When starting a new business, the owner generally is not thinking too far into the future about what may change. They are not thinking of these questions: “Will I always want a business in this state?”, “Will I be moving to another state in the near future?” or “Will I need to get my license to practice in another state and move away?”
For the majority of my clients, when they form their legal entity in New York, whether it be a PC, a professional corporation, or a PLLC, a professional limited liability company, they are with that entity for years, in the same state, without many changes to the entity itself. However, occasionally and sometimes unexpectedly, someone needs to decide about moving forward and moving out of state becomes a realistic possibility. This happened more frequently because of COVID-19, but it can happen for any number of reasons.
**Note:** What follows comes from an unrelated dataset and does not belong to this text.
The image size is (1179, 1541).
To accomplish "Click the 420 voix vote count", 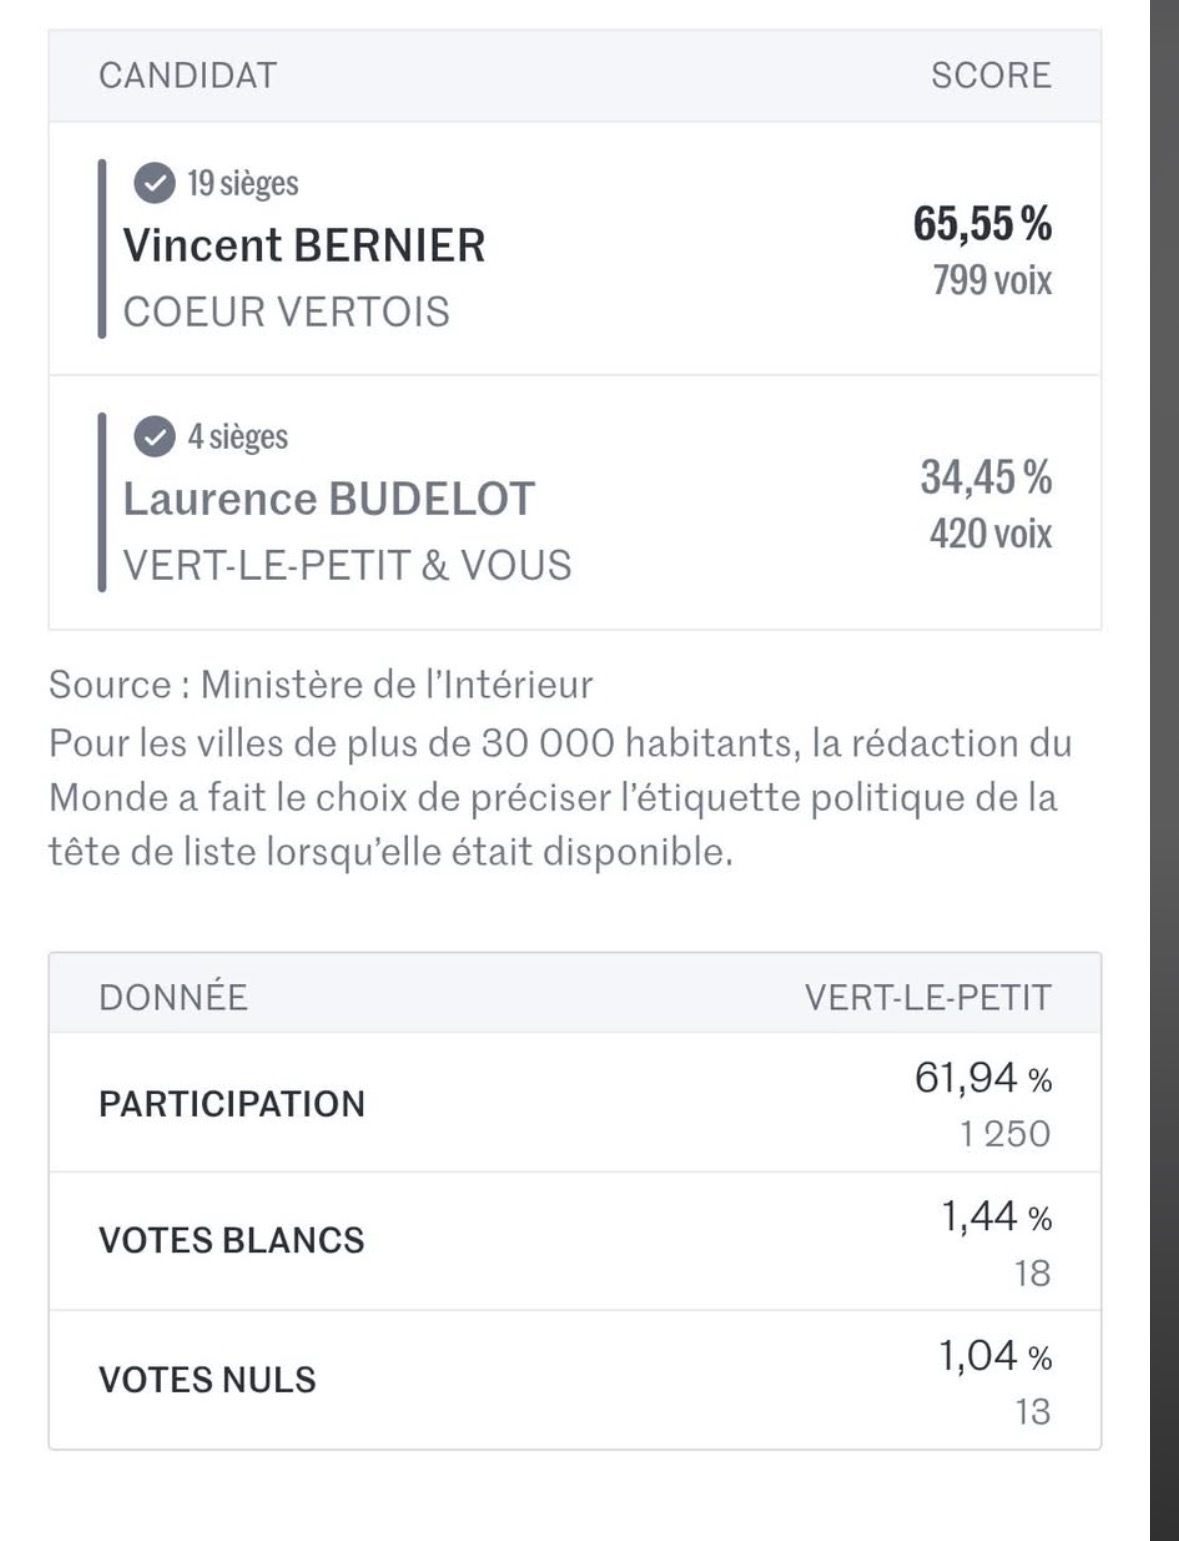I will click(990, 533).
And the big question that always comes up in this situation is, “Can I continue to use that original PC or PLLC if I’m living in a different state?” The answer is generally “yes”, however, there are parameters that will benefit you to understand why while making this decision.
Consider the following:
- Do you still intend on providing care, whether it be in person or through telehealth, in the state of New York, after you move out of state?
- Do you have a license in the other state that allows you to provide patient care?
- Will you be predominantly working in the new state for your career moving forward or is this only for a temporary, definitive period of time?
Answers to these questions are important because a legal entity can be considered a foreign entity transacting business in a different state. There is specific paperwork that must be filed, along with mandatory filing fees, and, depending on the rules of the new state, there may need to be a change of the name of the legal entity to abide by the new state rules.,
This can get a little tricky. If you are thinking of never moving back to New York to provide services and concentrating solely in the new state, then starting an entirely new legal entity in the new state may be the easiest path to take. If this is the case, then you will need to dissolve the already existing legal entity and file a final tax return. However, there are many other factors to consider prior to dissolving, and working with your accountant and attorney will be most beneficial.
Whenever you decide to form a legal entity, you should do so knowing that you will be in that state for a minimum of five years or more. If there comes a point where you absolutely must move for unforeseen circumstances or reasons, always discuss the situation with your attorney and accountant prior to making any changes. This will ensure that you are protected, that you are not putting yourself, your practice or your patients in harm’s way, and to understand your options before you physically make the move to the new state.
In life, everything is about timing and everything always takes longer than anticipated. Moving your entity to another state will definitely take time and you will need to take many things into consideration before making that leap. Having all the information in front of you before you do any sudden moves, especially with your career, will be the best way to protect you and your practice.